_Document excerpt_
BEGIN
## The Battle of Neighborhoods - Delhi - Final Report

## Introduction & Business Problem:

A retail company wants to set up supermarket stores in Delhi city but is not exactly sure about which Neighborhood(s) to open the store(s) in. The chosen locations should ideally have a considerable population so that there is more store footfall & near to work centers/residential districts for easier access to a large number of citizens.
There are 2 business questions that need to be answered.
1. Which part (area) of the city should the company open the supermarket first.
2. Which Neighborhood(s) would be ideal in that part (as in point 1) setting up such a supermarket in the city.
The company would ideally prefer to open the store/s in Neighborhoods where there is a comparatively lower real estate prices (not absolutely low). But the same time, they want to choose the Neighborhoods with a high population and more number of venues, since it should result in more footfall for the store. When we consider the business problem, we can create a map and information chart where the real estate prices are placed on Hyderabad and each area is clustered according to the venue density.

## Background :

I have selected delhi for my project since I am familiar with the same, being a resident of the city. Delhi district is a metropolitan with a population of roughly 5 million and 150 Neighborhoods (GHMC) . The city has a high population and population density. Being a crowded city leads the owners of shops and social sharing places in the city where the population is dense. This clustering will ensure that Neighborhoods with moderate real estate price and more number of venues will be in single clustered together and hence would be used to answer the business problem.

## Data Description

In order to solve the business problem, I have decided to use the following data as listed below, which includes the Foursquare Location data API.
Geographical co-ordinates data of Neighborhoods in Hyderabad city by zip code from GitHub repository.
END
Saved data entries
BEGIN
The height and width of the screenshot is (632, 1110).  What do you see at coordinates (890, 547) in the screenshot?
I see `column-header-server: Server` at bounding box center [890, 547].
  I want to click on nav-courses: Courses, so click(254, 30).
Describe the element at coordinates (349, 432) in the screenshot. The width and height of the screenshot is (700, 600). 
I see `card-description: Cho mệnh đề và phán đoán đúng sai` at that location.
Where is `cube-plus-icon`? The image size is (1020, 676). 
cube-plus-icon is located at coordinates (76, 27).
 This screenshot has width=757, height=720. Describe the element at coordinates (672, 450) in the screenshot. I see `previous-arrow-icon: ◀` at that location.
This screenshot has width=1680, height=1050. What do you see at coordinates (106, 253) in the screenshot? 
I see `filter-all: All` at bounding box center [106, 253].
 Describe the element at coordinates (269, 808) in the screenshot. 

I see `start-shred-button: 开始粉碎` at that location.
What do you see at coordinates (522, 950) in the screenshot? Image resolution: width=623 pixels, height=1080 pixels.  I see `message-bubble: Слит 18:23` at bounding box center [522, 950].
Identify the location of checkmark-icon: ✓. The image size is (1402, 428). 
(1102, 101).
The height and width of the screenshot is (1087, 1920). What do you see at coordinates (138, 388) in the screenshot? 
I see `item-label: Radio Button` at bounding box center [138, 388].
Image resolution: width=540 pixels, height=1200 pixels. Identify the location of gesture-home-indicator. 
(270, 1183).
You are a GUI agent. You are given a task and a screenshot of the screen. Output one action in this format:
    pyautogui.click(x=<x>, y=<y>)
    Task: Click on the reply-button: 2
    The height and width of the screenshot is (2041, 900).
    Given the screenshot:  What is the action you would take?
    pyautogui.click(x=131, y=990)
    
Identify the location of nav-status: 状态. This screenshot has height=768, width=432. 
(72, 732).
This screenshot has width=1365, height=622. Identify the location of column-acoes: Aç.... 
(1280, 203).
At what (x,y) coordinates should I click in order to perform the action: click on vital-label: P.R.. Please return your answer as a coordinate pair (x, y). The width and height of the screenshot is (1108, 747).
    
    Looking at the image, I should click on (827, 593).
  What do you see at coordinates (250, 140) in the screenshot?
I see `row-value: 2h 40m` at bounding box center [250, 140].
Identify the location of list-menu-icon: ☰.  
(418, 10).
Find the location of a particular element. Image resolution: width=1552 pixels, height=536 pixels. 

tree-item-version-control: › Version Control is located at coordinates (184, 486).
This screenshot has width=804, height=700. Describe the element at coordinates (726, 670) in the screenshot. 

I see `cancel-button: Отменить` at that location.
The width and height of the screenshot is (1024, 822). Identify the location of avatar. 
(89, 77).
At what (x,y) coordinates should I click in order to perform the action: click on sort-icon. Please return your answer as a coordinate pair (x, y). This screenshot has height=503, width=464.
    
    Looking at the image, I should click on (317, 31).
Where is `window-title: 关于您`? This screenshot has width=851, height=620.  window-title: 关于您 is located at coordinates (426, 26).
END
_Action item_
List every heading that appears in the Delhi neighborhoods report. Use only the Delhi neighborhoods report for these tasks.

_Written answer_
- The Battle of Neighborhoods - Delhi - Final Report
- Introduction & Business Problem:
- Background :
- Data Description